MAGAL OU RÉGAL ?
L’œil profane du pèlerin ou du simple curieux qui a été au Grand de Touba pourrait ne retenir de cet évènement religieux que de longs cortèges de mets bien garnis, les aliments à l’excès et à la poubelle, les montagnes de viande, etc.
L’œil profane du pèlerin ou du simple curieux qui a été au Grand de Touba pourrait ne retenir de cet évènement religieux que de longs cortèges de mets bien garnis, les aliments à l’excès et à la poubelle, les montagnes de viande en tout genre, les fruits dans toutes leurs variétés, la boisson à flot… Ce qui fait que, finalement, certains ne perçoivent que le côté festin de ce pèlerinage.
Le Magal ne rime pas seulement avec régal !

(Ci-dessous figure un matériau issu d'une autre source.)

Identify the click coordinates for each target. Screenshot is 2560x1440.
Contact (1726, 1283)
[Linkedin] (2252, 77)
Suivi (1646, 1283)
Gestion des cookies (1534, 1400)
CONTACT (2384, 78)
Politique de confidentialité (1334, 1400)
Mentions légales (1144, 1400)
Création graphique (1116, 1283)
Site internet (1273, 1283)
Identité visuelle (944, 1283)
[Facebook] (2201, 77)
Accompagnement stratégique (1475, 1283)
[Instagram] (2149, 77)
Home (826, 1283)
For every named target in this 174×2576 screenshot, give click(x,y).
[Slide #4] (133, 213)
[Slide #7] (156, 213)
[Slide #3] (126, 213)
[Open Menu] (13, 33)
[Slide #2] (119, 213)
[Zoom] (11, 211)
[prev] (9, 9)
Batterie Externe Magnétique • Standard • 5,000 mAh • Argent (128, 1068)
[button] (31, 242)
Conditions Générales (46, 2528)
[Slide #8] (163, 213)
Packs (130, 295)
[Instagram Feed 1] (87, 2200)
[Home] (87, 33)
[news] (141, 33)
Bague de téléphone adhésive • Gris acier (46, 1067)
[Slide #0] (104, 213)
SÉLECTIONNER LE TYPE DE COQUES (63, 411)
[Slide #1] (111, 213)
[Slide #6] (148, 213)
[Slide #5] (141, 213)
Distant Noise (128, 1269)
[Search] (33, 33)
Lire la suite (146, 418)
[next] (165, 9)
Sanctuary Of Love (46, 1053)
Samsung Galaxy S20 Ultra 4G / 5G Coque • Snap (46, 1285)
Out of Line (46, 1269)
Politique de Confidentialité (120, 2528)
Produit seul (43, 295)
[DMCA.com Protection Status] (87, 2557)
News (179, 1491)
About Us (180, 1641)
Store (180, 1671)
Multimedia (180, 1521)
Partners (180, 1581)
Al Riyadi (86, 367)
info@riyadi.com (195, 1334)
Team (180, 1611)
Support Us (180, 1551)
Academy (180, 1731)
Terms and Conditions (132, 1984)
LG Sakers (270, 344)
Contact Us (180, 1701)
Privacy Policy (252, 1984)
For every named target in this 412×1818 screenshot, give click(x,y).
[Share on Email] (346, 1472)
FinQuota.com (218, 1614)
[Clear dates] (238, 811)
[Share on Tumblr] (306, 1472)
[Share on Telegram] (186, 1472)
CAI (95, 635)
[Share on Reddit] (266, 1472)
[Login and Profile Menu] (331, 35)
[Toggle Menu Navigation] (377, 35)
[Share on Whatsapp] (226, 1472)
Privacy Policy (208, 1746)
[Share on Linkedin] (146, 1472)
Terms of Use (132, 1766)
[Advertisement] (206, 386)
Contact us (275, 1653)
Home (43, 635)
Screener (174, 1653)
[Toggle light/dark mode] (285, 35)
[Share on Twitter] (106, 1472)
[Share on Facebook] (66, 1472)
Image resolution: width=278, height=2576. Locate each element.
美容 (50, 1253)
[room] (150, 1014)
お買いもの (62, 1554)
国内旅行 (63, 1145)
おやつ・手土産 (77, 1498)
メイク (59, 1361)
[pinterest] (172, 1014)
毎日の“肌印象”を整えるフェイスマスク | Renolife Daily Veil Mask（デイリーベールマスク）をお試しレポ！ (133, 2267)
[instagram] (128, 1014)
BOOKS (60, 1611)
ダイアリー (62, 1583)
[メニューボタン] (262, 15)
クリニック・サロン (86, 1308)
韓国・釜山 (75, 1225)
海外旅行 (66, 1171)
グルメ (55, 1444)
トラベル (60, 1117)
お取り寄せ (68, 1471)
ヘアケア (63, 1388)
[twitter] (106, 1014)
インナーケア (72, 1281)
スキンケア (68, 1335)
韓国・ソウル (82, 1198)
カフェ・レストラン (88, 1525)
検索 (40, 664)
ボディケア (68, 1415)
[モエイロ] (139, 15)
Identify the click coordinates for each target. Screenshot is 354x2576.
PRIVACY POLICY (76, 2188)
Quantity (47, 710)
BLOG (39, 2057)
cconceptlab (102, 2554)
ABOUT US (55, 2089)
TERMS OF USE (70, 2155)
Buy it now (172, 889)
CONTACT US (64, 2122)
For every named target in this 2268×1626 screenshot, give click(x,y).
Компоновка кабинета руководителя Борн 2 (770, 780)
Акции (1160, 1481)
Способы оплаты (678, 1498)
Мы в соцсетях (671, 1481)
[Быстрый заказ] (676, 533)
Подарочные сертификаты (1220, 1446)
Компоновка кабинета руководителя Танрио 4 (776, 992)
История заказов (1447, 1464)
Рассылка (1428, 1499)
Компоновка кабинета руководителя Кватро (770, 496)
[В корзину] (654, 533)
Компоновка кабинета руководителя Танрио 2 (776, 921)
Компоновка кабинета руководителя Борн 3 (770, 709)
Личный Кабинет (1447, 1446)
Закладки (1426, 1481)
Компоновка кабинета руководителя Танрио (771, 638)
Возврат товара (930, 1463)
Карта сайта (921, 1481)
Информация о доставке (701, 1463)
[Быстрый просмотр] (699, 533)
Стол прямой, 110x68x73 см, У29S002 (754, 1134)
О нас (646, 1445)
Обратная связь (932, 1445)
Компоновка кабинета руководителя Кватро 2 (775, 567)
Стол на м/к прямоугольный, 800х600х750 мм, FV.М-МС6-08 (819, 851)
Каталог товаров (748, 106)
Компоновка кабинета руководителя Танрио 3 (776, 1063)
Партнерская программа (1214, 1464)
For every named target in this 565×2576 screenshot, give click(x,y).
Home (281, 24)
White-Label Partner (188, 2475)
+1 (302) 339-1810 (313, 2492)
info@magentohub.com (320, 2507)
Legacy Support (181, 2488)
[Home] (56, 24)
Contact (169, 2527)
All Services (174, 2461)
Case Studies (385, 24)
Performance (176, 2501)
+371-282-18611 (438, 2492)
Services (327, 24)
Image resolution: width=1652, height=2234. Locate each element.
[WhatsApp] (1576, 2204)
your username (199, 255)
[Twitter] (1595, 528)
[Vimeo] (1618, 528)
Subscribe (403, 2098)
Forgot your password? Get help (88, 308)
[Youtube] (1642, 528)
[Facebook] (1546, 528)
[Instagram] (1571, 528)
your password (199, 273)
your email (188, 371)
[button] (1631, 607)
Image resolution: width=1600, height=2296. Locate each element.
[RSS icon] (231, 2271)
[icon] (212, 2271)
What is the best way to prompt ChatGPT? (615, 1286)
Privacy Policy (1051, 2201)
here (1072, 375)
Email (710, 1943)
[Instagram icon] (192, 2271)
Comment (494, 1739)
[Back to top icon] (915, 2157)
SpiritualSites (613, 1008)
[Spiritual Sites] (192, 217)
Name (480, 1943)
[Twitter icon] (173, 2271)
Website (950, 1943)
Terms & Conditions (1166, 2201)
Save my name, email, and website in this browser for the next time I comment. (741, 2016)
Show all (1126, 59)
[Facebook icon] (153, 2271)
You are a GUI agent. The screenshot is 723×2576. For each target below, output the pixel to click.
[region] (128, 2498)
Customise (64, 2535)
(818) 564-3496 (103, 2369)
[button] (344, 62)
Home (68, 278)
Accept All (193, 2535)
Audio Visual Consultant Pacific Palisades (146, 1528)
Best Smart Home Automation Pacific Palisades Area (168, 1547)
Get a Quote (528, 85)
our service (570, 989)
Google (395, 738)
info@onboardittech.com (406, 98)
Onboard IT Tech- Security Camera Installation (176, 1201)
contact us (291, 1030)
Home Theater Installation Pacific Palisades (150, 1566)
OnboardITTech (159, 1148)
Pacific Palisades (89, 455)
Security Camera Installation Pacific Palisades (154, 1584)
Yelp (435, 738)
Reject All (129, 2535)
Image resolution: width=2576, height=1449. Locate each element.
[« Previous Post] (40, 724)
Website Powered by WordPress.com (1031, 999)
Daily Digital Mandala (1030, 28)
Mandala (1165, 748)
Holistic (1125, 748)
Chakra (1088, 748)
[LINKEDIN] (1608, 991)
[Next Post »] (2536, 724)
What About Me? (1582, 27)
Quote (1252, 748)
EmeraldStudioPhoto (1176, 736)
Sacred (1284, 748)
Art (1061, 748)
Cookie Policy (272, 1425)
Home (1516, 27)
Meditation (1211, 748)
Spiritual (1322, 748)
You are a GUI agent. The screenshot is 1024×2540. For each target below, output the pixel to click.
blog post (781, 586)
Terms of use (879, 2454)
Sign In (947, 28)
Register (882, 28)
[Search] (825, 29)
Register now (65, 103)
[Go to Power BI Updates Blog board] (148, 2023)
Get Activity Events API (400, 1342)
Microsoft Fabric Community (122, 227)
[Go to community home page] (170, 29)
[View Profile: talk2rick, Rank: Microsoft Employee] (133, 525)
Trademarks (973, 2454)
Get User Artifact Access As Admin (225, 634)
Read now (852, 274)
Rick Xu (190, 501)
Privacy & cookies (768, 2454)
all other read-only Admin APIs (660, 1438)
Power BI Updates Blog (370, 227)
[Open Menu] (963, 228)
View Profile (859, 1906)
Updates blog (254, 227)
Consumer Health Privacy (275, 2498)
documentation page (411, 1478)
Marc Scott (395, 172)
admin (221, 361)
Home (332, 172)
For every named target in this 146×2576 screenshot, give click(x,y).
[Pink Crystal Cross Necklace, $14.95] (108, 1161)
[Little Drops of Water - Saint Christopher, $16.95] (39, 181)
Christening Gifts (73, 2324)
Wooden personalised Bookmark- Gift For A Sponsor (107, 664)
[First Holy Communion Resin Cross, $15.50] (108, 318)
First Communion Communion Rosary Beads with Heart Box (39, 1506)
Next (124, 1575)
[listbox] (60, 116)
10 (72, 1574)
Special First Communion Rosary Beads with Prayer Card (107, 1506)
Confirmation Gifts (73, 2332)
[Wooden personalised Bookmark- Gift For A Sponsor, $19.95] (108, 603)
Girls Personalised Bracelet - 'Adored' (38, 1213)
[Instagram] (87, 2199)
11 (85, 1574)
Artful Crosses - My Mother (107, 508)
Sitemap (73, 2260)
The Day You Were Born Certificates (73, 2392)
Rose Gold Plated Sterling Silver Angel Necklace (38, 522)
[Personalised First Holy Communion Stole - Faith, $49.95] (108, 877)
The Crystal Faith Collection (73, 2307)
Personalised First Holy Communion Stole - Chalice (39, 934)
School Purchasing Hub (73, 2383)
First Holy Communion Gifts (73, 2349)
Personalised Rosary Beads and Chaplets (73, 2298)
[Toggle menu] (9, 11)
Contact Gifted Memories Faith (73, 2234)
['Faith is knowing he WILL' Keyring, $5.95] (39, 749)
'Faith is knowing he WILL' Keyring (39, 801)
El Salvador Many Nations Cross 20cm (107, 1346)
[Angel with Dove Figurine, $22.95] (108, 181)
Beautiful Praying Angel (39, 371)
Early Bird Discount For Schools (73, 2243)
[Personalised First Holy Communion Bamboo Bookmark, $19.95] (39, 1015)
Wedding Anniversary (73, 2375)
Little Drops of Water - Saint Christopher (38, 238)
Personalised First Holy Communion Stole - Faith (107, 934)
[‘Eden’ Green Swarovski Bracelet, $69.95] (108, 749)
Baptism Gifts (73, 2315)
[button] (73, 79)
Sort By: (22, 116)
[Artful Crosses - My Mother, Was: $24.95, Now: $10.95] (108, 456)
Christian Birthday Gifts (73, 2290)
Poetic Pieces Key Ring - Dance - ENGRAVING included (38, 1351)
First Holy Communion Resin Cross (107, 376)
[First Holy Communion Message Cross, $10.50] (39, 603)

Ils sont légions ceux qui pensent que Magal rime avec régal ; ils ont tort ! Ce n’est que la partie visible de l’iceberg. Et le propre de l’iceberg, c’est que ce qui est immergé est plus important en quantité et en qualité que le pic qui émerge. A dire vrai, le Magal suit trois recommandations fondamentales sous forme de triptyque, les éléments saintement liés les uns aux autres : lire le Coran, lire les khassaïdes(Chants religieux écrits par le fondateur du mouridisme, Cheikh Ahmadou Bamba, à l’honneur de Dieu et du prophète de l’Islam, PSL) et faire des berndël (mot wolof renvoyant à « donner des repas copieux aux gens »). Seulement, le berndëlreste à ce jour l’un des trois anneaux du triptyque le plus connu à cause de l’attention festive des goulus (suivez mon regard du côté des « Cissé, Touré, Mbaye, Sylla, Dramé…, et autres friands devant l’éternel !). Si le berndël est l’une des prescriptions qui retient plus attention, c’est certainement du fait que c’est l’un des éléments ternaires des recommandations de Khadimou Rassoul le plus en vue en fonction des représentations mentales et autres clichés sans doute hyperboliques que renvoient les médias, et certains reportages sensationnels. A titre d’illustration, des troupeaux par milliers et sur des files en kilomètres que le défunt Cheikh Béthio Thioune ( par exemple !) drainaient vers la ville sainte, les repas copieux distribués et la viande en abondance portés à la face du monde - par la magie de la télé et des appareils numériques - font que l’image-écran que l’on retient du Magal est le régal. Mais il n’en est rien !
Que représente le Magal ?
Le Magal signifie littéralement « montrer la grandeur de… » ou plus exactement « magnifier, glorifier ». Sous ce rapport, le Magal est donc une célébration. Et, toute célébration appelle une fête, d’une manière ou d’une autre. C’est, par conséquent, l’occasion d’offrir des banquets à l’honneur des pèlerins. Les talibés qui assurent ces festins populaires ne font que suivre les injonctions de Khadimou Rassoul qui, dans une exhortation restée célèbre et ancrée dans la conscience collective mouride, a invité les fidèles à célébrer, avec faste, ainsi qu’il suit : « Du coq au chameau, je recommande à chacun d’y investir selon ses moyens dans l’action de grâce que je rends à Dieu ». C’est justement pour suivre ses préceptes que les mourides rivalisent d’ardeur, surtout qu’ils sont convaincus que tout ce qu’ils investiront cette année, « Dieu leur permettra d’avoir les moyens d’en faire plus, l’année à venir ». Cette invite à distribuer des plats en tout genre et en abondance est une tradition coranique et une sunnah du Prophète (P.S.L). En témoigne la sourate Al-Insâne (l’homme). Également, une Hadith qui élève l’acte de distribuer des repas au rang de culte. Dans cet hadith, Abdallah Ibn Amr raconte qu’« un homme a demandé au prophète (P.S.L) : quel est le meilleur Islam. Le Prophète a répondu : offrir à manger et tu passes le salam à celui que tu connais comme à celui que tu ne connais pas », (rapporté par Bukhari , Sahih n°6236).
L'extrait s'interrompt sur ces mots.